Prediction:Biotech will continue to become more global as companies, particularly in the US, look to India and China for their manufacturing needs and to conduct clinical trials.
Outcome:The predicted increase in the growth of biotech internationally continued to take place in 2007 with China and India leading the way. Other countries such as Taiwan, which plans to invest $1 billion to attract foreign biotech companies, Singapore, Malaysia, Korea, VietNam, Chile, and Brazil have put their hats in the ring and plan to lever their biotech assets to help grow their economies.

Prediction:More pressure from payers (managed care, CMS, various country health ministries) resulting in more product bundling, more personalized medicine, less "blockbusterology" (fewer "one size fits all" drugs).
Outcome:The debate on a government price controls system on the drug industry as a whole is a major issue. Payers have become more demanding of drug companies to justify the cost of a drug with true clinical utility.

About Burrill & Company
Founded in 1994, Burrill & Company is a San Francisco-based global leader in life sciences with activities in Private Equity, Venture Capital, Merchant Banking and Media. The Burrill family of venture capital funds has over $950 million under management and its merchant banking business is one of the industry leaders in life sciences transactions. The company’s 60 person scientific and business team, supported by its 40-person Advisory Boards, the strategic and financial network of its limited partners, and the close relationships developed with numerous life sciences companies and management, provide Burrill with unparalleled access and insight.

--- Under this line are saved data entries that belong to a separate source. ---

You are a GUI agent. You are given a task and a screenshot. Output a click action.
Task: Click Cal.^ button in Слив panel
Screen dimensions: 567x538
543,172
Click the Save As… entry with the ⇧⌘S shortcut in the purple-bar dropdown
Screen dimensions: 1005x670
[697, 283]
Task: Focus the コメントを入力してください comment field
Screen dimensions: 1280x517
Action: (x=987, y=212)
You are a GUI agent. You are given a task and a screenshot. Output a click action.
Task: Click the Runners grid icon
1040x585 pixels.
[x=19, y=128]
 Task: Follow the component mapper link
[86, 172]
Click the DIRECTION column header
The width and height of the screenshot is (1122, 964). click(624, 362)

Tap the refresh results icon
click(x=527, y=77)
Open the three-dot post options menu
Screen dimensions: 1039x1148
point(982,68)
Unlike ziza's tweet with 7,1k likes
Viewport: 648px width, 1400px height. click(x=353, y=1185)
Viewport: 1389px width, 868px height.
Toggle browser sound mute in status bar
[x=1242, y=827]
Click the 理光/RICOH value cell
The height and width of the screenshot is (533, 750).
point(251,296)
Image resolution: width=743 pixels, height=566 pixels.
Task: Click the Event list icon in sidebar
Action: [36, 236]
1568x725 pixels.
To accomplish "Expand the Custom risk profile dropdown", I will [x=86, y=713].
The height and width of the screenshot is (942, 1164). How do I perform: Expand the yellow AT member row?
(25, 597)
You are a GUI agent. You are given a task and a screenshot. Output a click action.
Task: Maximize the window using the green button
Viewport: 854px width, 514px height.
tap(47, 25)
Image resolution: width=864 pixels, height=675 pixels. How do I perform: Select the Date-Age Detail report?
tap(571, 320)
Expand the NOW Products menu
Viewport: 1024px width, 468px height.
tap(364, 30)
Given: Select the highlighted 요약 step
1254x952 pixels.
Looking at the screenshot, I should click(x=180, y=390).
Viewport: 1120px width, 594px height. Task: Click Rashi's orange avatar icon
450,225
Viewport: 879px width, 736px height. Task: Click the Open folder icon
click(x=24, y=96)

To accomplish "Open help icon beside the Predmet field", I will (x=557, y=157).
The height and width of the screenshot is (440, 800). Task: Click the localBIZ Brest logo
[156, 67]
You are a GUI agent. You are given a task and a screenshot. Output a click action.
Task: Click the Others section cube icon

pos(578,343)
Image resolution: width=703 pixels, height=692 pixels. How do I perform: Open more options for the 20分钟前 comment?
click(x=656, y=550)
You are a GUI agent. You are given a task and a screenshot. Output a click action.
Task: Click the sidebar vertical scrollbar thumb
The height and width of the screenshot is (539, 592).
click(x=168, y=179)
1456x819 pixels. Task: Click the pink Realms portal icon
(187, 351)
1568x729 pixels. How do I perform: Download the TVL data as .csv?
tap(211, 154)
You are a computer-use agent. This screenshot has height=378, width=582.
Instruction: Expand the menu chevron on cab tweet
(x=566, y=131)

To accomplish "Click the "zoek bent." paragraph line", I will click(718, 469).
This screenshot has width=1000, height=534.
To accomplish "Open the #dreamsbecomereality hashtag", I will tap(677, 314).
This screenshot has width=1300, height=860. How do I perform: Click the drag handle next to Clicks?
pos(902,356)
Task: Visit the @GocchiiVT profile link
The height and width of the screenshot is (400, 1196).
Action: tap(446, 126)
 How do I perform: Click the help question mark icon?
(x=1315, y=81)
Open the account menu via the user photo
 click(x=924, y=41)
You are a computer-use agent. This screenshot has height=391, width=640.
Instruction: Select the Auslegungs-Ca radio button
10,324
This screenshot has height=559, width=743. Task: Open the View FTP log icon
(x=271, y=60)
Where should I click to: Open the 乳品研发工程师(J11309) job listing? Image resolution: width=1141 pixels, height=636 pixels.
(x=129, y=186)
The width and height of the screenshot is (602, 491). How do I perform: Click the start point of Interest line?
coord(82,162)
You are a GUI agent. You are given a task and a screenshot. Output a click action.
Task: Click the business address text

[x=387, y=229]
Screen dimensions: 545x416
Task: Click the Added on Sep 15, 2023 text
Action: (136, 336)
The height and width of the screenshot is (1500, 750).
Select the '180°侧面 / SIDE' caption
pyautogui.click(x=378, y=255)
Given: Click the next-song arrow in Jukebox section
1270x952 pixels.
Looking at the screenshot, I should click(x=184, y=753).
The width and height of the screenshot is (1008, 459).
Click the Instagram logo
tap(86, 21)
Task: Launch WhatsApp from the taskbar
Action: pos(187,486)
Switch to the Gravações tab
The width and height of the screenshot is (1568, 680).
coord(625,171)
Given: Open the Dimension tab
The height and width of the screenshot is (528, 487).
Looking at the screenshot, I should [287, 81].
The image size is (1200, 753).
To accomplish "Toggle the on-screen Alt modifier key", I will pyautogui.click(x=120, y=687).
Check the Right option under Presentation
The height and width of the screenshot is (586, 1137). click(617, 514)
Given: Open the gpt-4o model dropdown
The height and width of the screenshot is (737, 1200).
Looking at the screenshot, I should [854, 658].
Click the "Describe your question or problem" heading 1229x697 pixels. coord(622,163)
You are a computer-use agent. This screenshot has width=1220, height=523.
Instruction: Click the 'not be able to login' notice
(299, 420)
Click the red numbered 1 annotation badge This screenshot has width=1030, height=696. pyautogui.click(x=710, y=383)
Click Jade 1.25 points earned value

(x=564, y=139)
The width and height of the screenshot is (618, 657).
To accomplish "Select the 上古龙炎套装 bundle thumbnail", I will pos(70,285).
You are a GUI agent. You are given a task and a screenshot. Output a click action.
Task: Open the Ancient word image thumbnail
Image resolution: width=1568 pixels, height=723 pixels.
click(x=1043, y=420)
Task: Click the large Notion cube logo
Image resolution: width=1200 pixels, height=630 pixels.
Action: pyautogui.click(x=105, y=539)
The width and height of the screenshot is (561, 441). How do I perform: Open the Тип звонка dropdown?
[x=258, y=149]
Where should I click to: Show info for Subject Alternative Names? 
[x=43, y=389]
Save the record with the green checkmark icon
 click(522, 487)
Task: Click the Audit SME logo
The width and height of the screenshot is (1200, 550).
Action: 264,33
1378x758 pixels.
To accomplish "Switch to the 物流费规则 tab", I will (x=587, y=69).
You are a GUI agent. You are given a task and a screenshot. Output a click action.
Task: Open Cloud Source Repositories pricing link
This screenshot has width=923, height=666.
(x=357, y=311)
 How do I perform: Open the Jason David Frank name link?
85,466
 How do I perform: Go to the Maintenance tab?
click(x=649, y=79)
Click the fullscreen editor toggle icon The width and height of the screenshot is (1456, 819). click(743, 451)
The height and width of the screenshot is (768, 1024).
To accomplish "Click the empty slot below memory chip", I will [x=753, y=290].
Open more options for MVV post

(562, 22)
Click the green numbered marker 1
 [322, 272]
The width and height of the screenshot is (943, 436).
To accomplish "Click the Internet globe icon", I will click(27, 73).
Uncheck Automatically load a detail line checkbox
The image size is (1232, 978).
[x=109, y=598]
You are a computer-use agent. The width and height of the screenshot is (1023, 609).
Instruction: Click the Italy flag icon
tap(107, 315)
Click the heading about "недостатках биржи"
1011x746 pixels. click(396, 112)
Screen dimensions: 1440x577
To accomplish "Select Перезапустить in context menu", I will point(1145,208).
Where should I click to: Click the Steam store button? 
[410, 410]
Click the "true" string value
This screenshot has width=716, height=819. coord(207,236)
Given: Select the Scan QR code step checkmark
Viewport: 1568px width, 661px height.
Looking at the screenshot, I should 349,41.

Burrill is the creator, sponsor and facilitator of over a dozen leading industry conferences worldwide and publishes a wide range of bio-intelligence reports including: The Personalized Medicine Report, The Stem Cell Report, and periodic newsletters covering Canada, China, Europe, India, Japan and Partnering/M&A. In association with the California Healthcare Institute, Burrill publishes The Journal of Life Sciences—a bimonthly magazine. Burrill’s flagship publication is its annual State of the Industry report, the most recent 21st Edition being Biotech 2007: Life Sciences—A Global Transformation. The 22nd Edition is entitled Biotech 2008: Life Sciences—A 20/20 Vision to 2020, available 1Q ‘08. These publications provide the latest insight, intelligence and information on the life sciences industry.